• Five-figure average selling prices persist
  • Third-highest Manheim month performance
  • Month saw the highest ever mileage return in a decade
  • Buyer caution leading to reduced first-time conversion rates
  • February quieter for 77% of dealers
  • High van prices drive cashflow concerns and dealer caution

Strong used van prices in February led to Manheim’s third highest ever monthly performance, partly due to the continuing five-figure average selling prices. As a result, buyers continued to adopt a cautious approach following a record year for the used van marketplace in 2021.

The average selling price of a used van fell slightly in February, but robust market conditions continued – where five-figure average selling prices remained at just under January’s record £11,000 price barrier. February’s result represents a year-on-year growth of £1,203, while sold vans were three months older with 12,000 more miles on average.

Manheim February auction results

January’s return of five-figure average selling prices for a used van, previously observed between June and October 2021, continued into February. Last month, the company recorded an average selling price of £10,680, a marginal fall of £328. This represents an increase of £1,203 or 12.69% in the average price of a used van paid, compared to February 2021 when buyers were paying an average of £9,477.

The average mileage of used vans sold in February, rose to 84,541 miles, up 12,000 miles year-on-year and up 4,871 miles on the figure recorded in January. February also represented the highest ever mileage return in the past decade of auction data at Manheim.

The year-on-year average vehicle age decreased slightly to 62.1 months, while the first-time conversion rates also fell. Six out of ten vans sold first time, compared to eight out of ten in February 2021.

Matthew Davock, Director of Commercial Vehicles at Cox Automotive, said: “First-time conversion rates fell last month because buyers are treating the market with more caution. Euro 6 stock is expensive to buy, cashflow can be a concern and this is being impacted by less buoyancy in the retail sector compared to one year ago.”

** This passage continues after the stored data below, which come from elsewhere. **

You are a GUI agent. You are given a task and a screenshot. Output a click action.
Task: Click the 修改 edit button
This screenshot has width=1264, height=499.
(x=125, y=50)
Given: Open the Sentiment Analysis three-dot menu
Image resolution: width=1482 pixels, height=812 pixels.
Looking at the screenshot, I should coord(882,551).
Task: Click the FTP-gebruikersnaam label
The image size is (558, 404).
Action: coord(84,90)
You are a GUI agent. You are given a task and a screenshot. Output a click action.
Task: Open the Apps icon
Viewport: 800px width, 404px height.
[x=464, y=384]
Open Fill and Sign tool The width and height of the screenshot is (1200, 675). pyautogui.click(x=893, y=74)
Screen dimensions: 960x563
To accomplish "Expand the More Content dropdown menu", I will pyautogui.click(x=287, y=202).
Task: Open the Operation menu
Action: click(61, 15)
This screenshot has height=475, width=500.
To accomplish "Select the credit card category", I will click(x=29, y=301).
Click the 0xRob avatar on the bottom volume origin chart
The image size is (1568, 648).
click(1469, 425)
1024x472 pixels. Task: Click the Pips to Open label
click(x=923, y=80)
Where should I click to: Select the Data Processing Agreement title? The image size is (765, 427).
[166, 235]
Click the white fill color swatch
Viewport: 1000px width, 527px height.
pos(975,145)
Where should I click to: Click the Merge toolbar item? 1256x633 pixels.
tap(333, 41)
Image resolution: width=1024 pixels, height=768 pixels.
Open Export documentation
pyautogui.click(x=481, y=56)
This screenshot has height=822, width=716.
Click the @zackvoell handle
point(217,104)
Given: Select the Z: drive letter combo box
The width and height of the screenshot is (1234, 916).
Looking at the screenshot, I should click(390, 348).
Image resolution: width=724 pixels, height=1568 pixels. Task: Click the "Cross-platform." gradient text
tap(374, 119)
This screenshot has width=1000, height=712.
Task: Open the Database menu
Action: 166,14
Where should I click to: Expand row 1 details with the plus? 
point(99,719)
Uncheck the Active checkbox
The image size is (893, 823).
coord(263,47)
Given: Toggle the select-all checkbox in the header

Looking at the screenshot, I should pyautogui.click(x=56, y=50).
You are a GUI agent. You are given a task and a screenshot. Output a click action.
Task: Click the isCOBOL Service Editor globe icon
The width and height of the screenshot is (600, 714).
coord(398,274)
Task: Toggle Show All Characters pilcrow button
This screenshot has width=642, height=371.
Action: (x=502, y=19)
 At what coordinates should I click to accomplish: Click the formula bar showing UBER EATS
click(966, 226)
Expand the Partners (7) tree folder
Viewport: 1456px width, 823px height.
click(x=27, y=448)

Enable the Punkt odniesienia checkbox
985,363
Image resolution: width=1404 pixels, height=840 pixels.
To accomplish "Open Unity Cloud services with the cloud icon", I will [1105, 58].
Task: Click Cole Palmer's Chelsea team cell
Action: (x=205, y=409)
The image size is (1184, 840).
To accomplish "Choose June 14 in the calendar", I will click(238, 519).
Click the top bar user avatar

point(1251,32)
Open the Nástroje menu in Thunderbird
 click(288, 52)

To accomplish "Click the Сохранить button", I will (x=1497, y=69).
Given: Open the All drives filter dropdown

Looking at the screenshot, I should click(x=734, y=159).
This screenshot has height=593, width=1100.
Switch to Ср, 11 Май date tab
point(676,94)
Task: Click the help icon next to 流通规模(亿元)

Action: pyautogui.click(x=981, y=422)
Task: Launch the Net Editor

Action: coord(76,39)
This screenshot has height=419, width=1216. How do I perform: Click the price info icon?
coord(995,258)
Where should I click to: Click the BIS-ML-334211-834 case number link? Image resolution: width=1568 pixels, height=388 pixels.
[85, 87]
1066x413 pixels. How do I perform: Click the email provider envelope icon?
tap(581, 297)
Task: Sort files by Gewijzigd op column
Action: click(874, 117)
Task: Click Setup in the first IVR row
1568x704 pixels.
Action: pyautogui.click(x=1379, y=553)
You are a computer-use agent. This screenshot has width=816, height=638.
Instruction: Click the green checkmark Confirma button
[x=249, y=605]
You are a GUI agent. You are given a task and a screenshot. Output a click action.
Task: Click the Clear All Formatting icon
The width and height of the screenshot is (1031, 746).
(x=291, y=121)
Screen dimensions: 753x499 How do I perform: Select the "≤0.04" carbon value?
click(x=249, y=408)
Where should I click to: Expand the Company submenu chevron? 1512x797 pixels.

More desirable, emissions-compliant Euro 6 vans, built after September 2016 continue to dominate the percentages. 62% of vans entered through Manheim lanes were Euro 6, while the remaining 38% were Euro 5 or older vans with higher return mileages.

Davock added: “In the latest issue of AutoFocus, I stated how the early stages of the year would have a different feel than the relentless pent-up buoyant market dynamics we witnessed over the past 18 months. The market started to balance out the record wholesale price levels versus the subdued retail activity, which we reported in the early stages of January.

“Although performance for certain stock remains extremely robust, we saw signs of softening in the market, especially in terms of the average price paid and the average age of used vans coming through Manheim lanes last month.”

Current van market temperature

While December and January were typically seasonal – being quieter months for the industry, February was surprisingly quieter. 77% of dealers reported a reduction of retail sales compared to January. Many reported significant year-on-year differences as the retail market remains slow and challenging.

Davock added: “I’ve previously reported Manheim’s feedback – showing that vehicle price levels of used vans and overall cash flow are the most challenging factors right now for buyers. Severe caution has set in for the first two months of 2022, after a slower November and December in 2021.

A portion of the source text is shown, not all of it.